**Do this**
Continue the passage on the OpenMP traffic simulation from the point where it stops.

— start Selected passage —

The result we are interested in this the final average velocity that is reported at iteration 2000 (i.e. the end of the simulation). In this case, the final average velocity of the traffic was 0.93.

## Part 2: Traffic Simulation - OpenMP

You'll find the OpenMP version of this code in `foundation-exercises/traffic/C-OMP`.
Change to this directory, and compile the code as before.
The simulation is set at the same initial parameters as the serial version of the code
(if you're interested, take a look at the source code).

What we'd like to do now is measure how long it takes to run the simulation given an increasing number of threads,
so we can determine an ideal number of threads for running simulations in the future.

::::challenge{id=compsim_pr.1 title="Traffic Simulation: Scripting the Process"}
We could submit a number of separate jobs running the code with an increasing number of threads,
or if running this on our own machine, create a Bash script that does this locally,
but with the simulation's current configuration, each of these jobs would only take a second or so to run
(although if it took much longer than this, then separate jobs would likely make sense!).

— end Selected passage —
— start Dataset extract —

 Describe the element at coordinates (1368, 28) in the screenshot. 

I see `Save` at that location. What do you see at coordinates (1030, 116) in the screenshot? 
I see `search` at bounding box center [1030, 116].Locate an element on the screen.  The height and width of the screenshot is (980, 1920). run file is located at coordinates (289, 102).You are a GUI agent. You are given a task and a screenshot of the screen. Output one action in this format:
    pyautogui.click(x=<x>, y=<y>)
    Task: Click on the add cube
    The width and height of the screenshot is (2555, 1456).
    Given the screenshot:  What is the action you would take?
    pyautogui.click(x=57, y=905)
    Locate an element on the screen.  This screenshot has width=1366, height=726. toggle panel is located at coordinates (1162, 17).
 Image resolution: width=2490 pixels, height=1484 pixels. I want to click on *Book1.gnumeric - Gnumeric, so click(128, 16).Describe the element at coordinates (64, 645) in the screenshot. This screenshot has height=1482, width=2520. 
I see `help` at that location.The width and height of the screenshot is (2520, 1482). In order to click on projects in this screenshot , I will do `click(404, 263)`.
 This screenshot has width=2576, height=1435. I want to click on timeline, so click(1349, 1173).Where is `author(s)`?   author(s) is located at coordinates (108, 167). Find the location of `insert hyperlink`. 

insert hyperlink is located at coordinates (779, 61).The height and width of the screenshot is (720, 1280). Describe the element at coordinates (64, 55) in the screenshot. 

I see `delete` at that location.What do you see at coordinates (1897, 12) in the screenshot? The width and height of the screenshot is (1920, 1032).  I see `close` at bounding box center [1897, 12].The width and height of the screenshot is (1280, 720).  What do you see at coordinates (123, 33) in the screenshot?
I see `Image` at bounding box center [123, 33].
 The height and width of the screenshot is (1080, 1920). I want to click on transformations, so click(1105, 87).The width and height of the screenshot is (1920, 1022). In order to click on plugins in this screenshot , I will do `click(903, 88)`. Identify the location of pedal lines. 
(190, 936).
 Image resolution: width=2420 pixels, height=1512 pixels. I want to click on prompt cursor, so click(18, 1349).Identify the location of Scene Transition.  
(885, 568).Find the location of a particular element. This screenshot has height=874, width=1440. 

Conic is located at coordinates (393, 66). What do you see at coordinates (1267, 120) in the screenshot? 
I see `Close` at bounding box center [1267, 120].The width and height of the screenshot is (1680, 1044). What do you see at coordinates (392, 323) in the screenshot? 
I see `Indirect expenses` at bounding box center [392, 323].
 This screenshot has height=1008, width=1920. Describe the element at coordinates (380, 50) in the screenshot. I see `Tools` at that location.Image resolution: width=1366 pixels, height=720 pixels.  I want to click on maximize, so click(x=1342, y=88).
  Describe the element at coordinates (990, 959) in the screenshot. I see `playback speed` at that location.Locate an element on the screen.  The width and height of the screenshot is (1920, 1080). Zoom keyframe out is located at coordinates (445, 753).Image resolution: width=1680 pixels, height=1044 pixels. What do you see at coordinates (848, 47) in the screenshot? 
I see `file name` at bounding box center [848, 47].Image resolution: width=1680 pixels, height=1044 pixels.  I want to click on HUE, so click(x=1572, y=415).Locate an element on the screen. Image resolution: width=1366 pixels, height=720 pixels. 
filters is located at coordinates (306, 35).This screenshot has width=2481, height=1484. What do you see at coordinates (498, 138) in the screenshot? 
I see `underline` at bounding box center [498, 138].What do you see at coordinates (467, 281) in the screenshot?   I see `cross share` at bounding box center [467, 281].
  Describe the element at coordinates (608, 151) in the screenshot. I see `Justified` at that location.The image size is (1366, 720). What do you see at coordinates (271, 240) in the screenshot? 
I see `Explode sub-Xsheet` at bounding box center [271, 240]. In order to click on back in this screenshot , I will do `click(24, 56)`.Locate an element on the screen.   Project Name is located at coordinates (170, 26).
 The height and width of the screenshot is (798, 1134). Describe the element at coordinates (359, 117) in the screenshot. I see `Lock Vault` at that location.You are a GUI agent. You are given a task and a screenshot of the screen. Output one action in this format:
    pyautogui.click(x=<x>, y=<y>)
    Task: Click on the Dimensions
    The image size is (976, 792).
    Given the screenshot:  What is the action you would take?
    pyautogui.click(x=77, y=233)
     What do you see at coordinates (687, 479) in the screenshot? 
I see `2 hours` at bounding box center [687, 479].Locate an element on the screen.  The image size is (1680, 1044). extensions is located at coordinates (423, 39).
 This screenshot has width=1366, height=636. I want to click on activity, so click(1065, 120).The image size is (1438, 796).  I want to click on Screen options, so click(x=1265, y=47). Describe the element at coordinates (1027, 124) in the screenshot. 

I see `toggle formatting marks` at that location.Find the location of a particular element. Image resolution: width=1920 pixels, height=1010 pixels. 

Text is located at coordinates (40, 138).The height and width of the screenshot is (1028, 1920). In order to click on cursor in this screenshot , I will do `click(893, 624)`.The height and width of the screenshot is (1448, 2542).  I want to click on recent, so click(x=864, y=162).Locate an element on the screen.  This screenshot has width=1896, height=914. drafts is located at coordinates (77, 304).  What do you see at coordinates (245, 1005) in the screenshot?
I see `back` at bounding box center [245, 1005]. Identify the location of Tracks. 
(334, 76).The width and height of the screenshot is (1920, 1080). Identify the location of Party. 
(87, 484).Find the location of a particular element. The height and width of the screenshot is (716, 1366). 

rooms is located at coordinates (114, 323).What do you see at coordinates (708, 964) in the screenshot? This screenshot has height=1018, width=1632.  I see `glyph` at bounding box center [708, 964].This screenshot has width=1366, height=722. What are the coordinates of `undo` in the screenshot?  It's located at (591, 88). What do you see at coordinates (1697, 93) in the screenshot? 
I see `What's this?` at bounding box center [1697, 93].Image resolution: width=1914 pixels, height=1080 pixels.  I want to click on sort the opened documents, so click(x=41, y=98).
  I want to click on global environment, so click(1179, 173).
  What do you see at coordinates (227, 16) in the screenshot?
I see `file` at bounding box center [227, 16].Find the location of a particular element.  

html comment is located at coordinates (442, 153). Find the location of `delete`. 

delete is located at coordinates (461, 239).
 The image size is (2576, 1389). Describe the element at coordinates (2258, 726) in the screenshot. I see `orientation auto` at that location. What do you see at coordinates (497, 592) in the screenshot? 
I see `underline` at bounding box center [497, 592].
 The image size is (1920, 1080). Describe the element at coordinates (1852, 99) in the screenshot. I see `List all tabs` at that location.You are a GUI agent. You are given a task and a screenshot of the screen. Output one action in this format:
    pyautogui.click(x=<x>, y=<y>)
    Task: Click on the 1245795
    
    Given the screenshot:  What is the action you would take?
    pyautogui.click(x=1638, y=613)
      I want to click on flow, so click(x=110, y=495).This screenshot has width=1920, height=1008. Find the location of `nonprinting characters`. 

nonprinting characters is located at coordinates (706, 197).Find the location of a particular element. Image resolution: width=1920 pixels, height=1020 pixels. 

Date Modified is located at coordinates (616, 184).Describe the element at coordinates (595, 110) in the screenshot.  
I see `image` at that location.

— end Dataset extract —

**Response to this task**
So instead of creating a number of separate scripts and submitting/running those,
we'll put all the runs into a single script.
Create a single script that does the following for 1, 2, 4, 6, 8, 10, 12, 14, 16, 18, and 20 threads:

- Sets the number of threads (i.e. setting the `OMP_NUM_THREADS` variable)
- Runs the `traffic` code

If you're writing ARCHER2 job submission scripts you'll need to set `--cpus-per-task` to the maximum number of threads you'll use in the script (i.e. 20),
and set `--time` to a suitable value so encompass all the separate runs.

Then, either submit the job script using `sbatch` to submit it to ARCHER2 or run it directly using e.g. `bash script.sh`.

:::solution

(If you're running this on your own machine in a normal Bash script, you can ignore the lines starting `#SBATCH`)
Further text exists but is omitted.